:: Exercise directions ::
Put the lines starting with the line that contains "You are a computer-use agent." and going on through the line that contains "(x=161, y=14)" into a JSON list of strings, one string per line, leaving out blank lines.

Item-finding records
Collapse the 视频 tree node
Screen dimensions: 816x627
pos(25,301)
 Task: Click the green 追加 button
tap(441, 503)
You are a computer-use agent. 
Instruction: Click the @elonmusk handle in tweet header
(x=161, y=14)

---

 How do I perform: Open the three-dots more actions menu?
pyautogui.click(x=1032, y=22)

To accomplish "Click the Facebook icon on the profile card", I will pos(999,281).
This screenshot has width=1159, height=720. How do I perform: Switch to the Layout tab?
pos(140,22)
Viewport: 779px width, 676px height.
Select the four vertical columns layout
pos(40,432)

--

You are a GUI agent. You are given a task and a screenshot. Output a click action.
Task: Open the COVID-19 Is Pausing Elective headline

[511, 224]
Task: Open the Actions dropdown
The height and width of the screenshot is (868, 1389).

:: Task solution ::
[
  "You are a computer-use agent. ",
  "Instruction: Click the @elonmusk handle in tweet header",
  "(x=161, y=14)"
]